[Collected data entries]
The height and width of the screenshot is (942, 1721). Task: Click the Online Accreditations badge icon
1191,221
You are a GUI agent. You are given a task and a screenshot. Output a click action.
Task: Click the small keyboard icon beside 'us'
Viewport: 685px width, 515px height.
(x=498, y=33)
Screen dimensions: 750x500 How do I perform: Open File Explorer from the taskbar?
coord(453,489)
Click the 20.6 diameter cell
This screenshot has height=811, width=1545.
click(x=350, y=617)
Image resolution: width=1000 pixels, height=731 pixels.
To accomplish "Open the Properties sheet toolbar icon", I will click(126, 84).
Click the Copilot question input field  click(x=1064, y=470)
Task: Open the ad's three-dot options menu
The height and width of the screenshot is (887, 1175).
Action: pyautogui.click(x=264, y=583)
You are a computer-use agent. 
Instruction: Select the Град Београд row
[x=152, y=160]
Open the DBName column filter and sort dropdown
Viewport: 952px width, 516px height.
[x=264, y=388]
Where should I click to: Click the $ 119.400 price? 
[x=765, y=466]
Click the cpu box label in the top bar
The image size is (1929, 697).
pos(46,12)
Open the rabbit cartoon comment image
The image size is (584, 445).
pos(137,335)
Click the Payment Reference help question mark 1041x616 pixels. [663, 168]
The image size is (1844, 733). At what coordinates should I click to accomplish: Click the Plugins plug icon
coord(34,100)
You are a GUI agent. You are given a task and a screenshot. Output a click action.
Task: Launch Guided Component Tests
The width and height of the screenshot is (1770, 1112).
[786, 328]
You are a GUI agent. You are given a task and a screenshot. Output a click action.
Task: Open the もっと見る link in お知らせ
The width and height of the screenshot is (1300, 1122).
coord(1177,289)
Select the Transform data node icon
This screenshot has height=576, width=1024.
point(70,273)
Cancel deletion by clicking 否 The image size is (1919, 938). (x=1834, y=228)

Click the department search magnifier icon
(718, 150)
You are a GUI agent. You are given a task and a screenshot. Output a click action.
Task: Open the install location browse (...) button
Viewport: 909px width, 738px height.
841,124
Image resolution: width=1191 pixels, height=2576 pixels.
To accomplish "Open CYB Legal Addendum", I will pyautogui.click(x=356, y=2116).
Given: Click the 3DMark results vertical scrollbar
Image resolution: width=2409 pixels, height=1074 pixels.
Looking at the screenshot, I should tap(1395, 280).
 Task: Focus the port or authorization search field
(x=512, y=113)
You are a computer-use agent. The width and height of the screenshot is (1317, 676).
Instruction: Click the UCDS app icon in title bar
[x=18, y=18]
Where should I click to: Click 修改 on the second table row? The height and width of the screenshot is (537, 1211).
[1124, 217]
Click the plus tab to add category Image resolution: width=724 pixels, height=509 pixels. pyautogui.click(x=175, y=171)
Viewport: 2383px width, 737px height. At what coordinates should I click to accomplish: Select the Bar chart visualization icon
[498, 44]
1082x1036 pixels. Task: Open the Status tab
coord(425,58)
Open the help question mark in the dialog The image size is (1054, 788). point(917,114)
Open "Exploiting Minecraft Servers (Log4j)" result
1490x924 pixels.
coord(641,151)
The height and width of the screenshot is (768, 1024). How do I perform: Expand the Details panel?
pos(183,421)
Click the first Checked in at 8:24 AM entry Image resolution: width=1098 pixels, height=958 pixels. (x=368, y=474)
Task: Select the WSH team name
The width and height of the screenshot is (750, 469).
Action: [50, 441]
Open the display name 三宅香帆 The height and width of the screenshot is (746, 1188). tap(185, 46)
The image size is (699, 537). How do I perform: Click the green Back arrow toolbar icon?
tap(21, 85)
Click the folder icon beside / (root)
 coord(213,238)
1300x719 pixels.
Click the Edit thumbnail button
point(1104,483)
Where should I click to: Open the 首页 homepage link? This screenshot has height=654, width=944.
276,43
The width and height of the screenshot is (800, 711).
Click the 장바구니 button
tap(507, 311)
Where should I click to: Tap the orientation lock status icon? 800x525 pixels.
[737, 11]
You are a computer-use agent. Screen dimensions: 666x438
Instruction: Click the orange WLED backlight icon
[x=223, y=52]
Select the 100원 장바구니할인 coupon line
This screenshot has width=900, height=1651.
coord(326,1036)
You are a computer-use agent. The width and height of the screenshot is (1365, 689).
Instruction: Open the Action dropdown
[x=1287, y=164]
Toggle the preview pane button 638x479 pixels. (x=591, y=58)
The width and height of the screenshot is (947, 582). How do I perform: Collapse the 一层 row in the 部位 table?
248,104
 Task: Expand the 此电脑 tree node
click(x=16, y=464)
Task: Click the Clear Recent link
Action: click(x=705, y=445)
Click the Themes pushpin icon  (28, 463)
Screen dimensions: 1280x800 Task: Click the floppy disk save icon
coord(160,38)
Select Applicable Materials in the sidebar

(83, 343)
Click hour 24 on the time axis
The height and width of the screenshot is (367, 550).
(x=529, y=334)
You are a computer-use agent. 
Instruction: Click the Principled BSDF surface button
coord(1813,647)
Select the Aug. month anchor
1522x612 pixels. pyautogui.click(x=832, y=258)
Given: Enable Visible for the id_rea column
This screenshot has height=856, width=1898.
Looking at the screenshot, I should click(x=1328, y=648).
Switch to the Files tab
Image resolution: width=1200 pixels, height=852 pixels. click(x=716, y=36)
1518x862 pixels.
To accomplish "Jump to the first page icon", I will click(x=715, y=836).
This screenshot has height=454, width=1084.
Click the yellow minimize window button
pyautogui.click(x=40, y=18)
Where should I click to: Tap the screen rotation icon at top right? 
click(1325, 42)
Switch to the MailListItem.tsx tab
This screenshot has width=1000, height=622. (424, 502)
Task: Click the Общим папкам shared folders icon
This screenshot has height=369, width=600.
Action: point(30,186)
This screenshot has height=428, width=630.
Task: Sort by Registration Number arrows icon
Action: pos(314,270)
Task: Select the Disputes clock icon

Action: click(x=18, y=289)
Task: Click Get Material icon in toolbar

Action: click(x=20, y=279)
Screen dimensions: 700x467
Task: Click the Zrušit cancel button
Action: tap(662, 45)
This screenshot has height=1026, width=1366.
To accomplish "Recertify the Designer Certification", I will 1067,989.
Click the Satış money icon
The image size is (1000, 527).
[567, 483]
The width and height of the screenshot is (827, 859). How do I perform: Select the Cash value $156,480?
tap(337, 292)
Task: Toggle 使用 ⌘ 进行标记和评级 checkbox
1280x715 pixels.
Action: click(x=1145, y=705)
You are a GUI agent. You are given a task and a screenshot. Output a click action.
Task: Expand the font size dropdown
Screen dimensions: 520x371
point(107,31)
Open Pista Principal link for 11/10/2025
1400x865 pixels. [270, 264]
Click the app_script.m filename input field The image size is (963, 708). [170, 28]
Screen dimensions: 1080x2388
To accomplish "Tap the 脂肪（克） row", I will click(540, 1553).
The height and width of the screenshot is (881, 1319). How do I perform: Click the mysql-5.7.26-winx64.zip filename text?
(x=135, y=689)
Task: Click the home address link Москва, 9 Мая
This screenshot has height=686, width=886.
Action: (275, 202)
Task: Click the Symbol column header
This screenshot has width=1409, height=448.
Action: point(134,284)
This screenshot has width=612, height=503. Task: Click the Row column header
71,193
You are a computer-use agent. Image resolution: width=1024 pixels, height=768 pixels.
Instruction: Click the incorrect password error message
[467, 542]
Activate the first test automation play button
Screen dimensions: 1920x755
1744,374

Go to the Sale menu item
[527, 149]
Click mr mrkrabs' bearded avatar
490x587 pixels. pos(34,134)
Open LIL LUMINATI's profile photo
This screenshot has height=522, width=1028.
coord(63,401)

# Exercise directions
When the word "computer" shows up in a line of the entries, report that line.

# Response box
You are a computer-use agent. 
You are a computer-use agent. The width and height of the screenshot is (1317, 676).
You are a computer-use agent. Screen dimensions: 666x438
You are a computer-use agent. The width and height of the screenshot is (1365, 689).
You are a computer-use agent. 
You are a computer-use agent. Image resolution: width=1024 pixels, height=768 pixels.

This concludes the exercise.